When JdbcDaoImpl looks up user information, it will query with the following SQL:

SELECT username,password,enabled FROM users WHERE username = ?

You may have noticed that we omitted the ‘enabled’ column in our example Users table. For this to work, we need to change the usersByUsernameQuery to return ‘true’ for the ‘enabled’ column value. Likewise, you would set the query to suite your needs.

<bean id="daoUserDetailsService" class="org.springframework.security.core.userdetails.jdbc.JdbcDaoImpl">
    <property name="dataSource" ref="jdbcDataSource" />
    <property name="usersByUsernameQuery">
        <value>SELECT username,password,'true' FROM users WHERE username = ?</value>
    </property>
...
</bean>
Note

This Spring Security configuration file can be found under <XAP root>/config/security/jdbc-security-config.xml.

Working with Encrypted Passwords

Spring Security’s PasswordEncoder interface is used to support the use of passwords which are encoded in some way in persistent storage. This will normally mean that the passwords are “hashed” using a digest algorithm such as MD5 or SHA.

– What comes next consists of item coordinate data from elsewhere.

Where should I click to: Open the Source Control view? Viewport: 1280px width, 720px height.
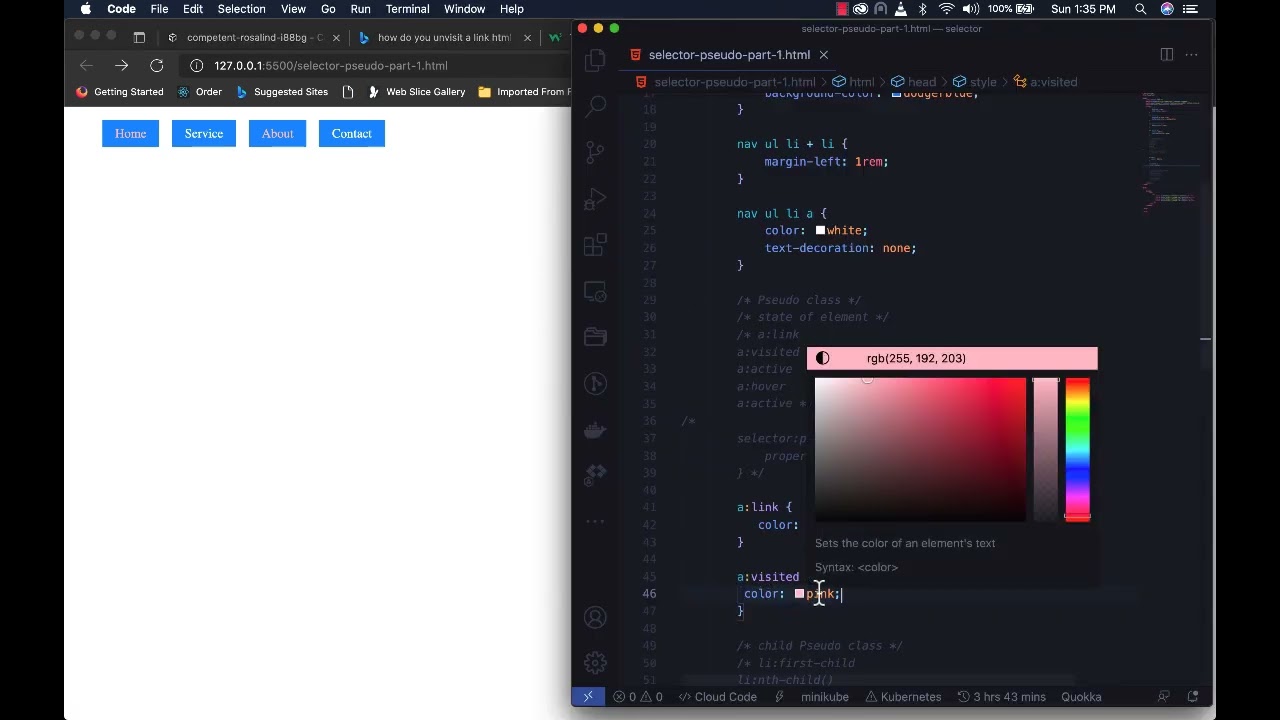[596, 152]
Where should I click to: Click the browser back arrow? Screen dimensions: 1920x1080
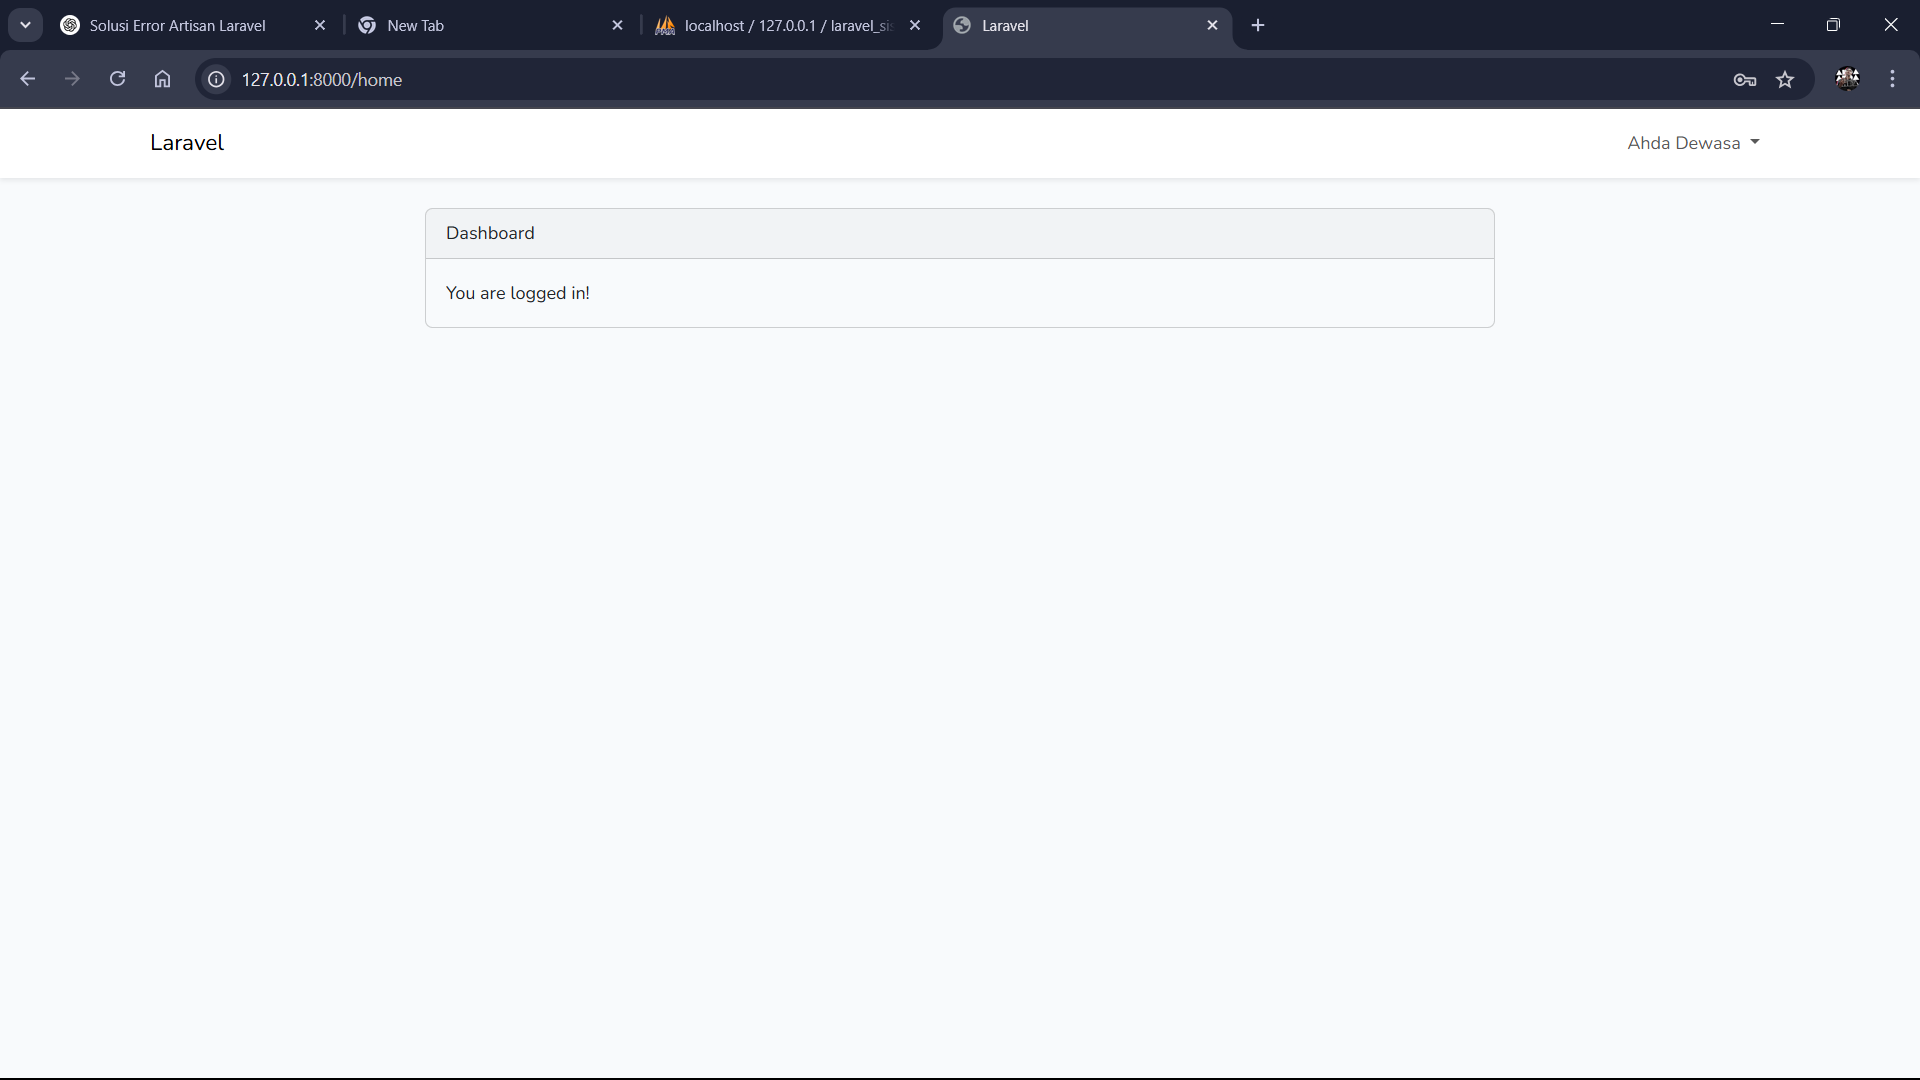coord(27,79)
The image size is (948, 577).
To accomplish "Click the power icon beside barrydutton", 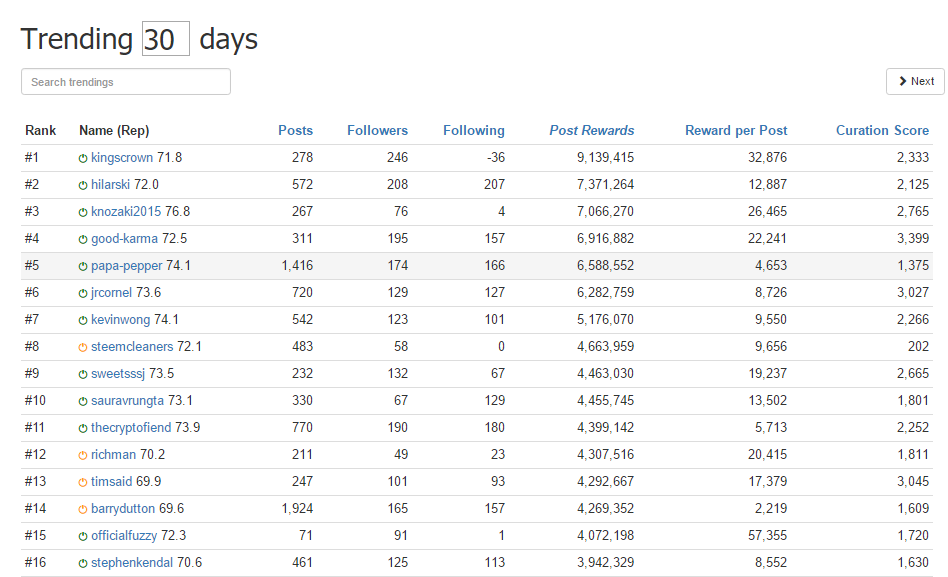I will (83, 509).
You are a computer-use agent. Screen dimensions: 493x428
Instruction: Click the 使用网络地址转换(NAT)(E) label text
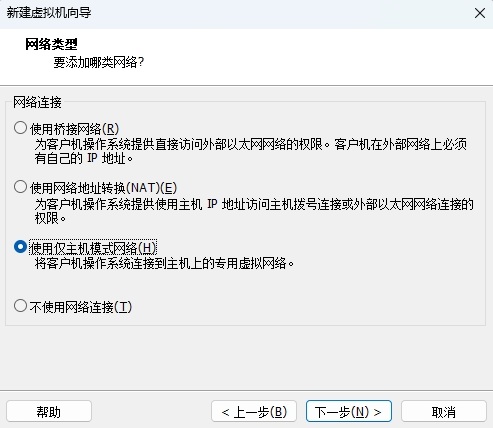(103, 188)
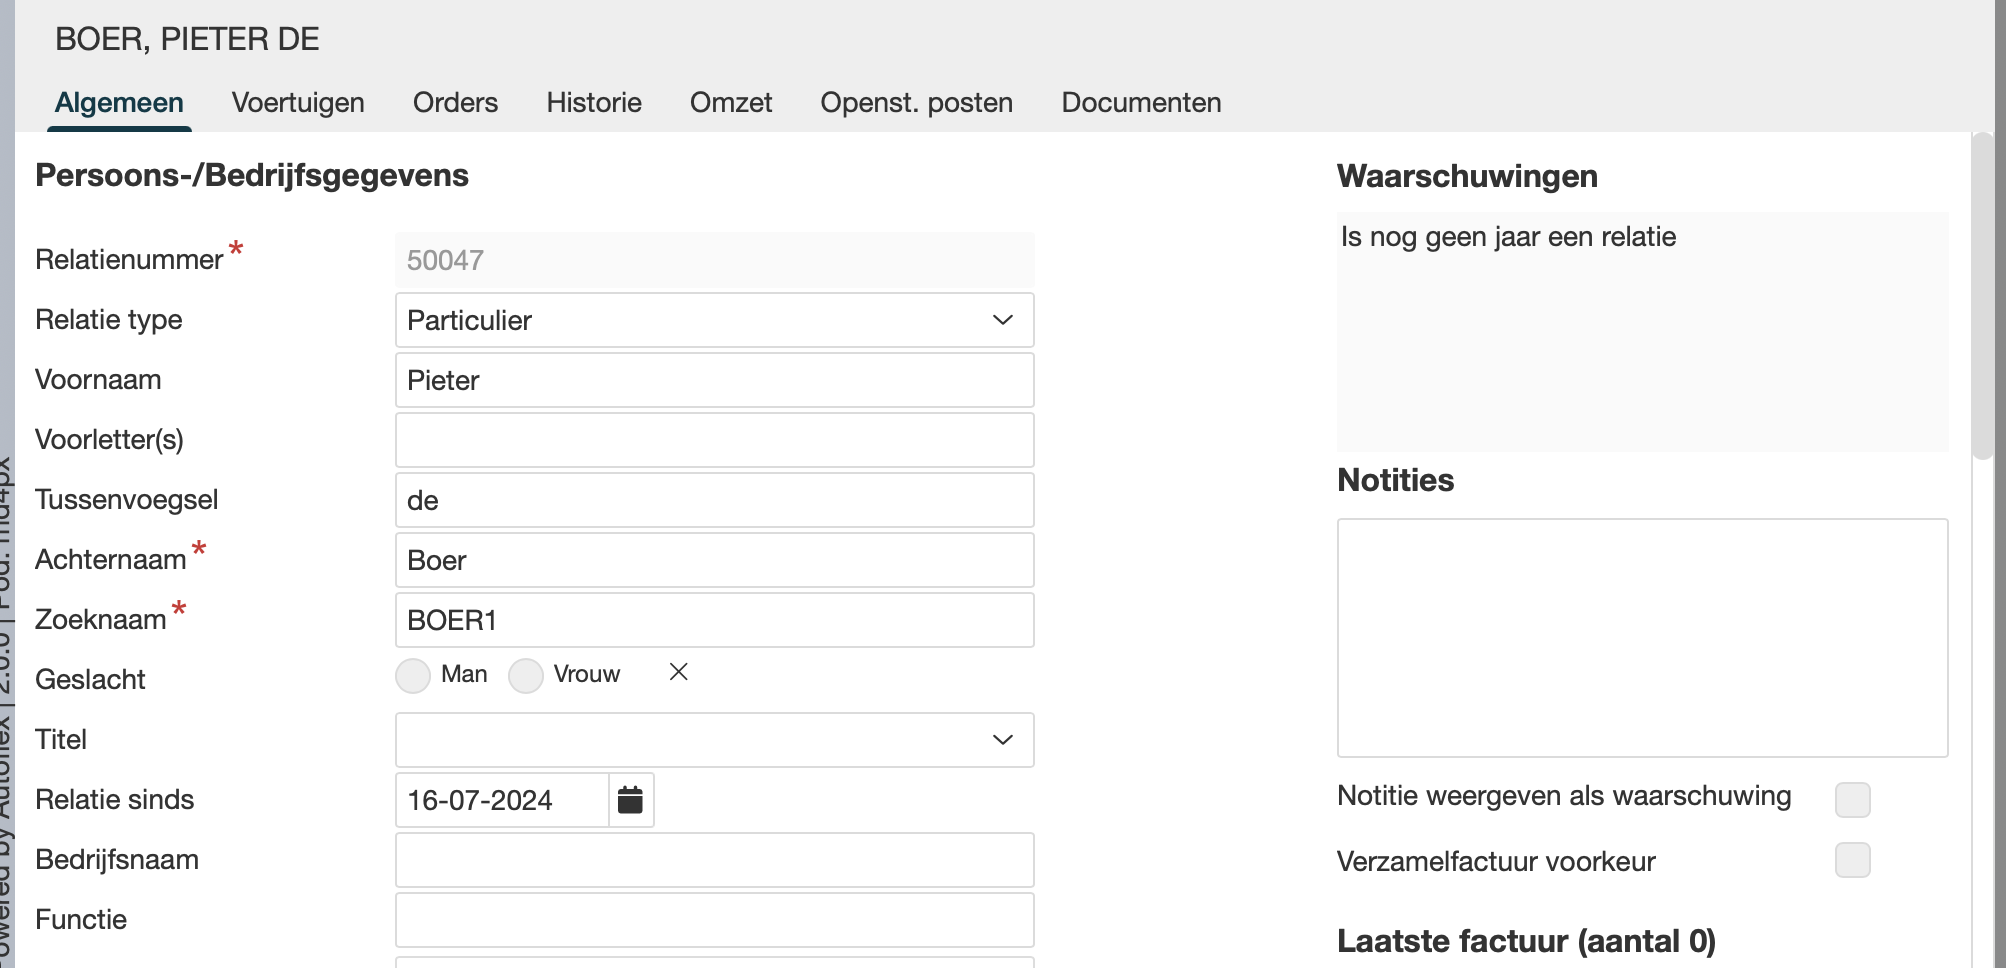This screenshot has width=2006, height=968.
Task: Go to the Historie tab
Action: coord(594,103)
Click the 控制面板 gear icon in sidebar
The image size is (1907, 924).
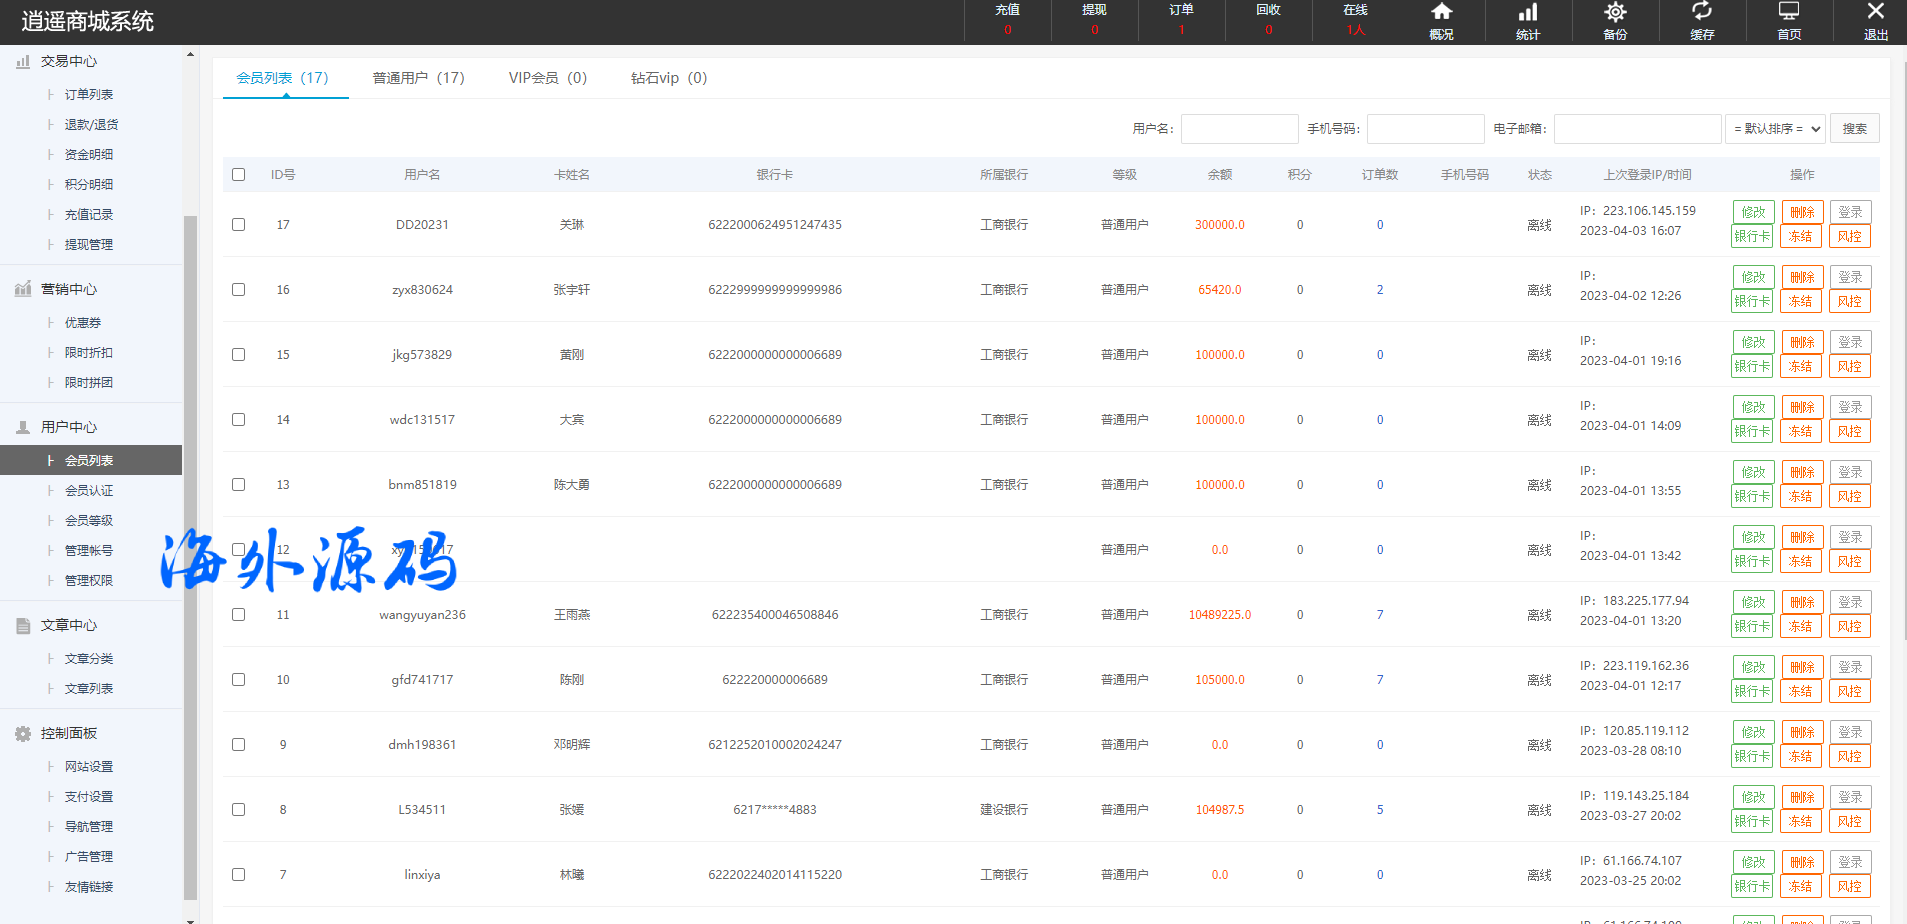pyautogui.click(x=23, y=734)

By default, the DaoAuthenticationProvider uses the PlaintextPasswordEncoder, which means that the password is left unencoded. Here is how to wire DaoAuthenticationProvider to use MD5 encoding:

<bean id="daoAuthenticationProvider"
    class="org.springframework.security.authentication.dao.DaoAuthenticationProvider">
    <property name="userDetailsService" ref="daoUserDetailsService" />
    <property name="passwordEncoder">
        <bean class="org.springframework.security.authentication.encoding.Md5PasswordEncoder" />
    </property>
</bean>

You can also set a salt source for the encoder. For more information, refer to Spring Security reference.

By now you should be familiar with some important concepts:

  • Setting up a Spring-based security bridge with a simple in-memory DAO or a relational database,
  • Defining privileges for a user, configure a password encoder,
  • Test a standalone security bridge against your configuration,
  • Launch a simple GigaSpaces instance with a Spring Security back-end.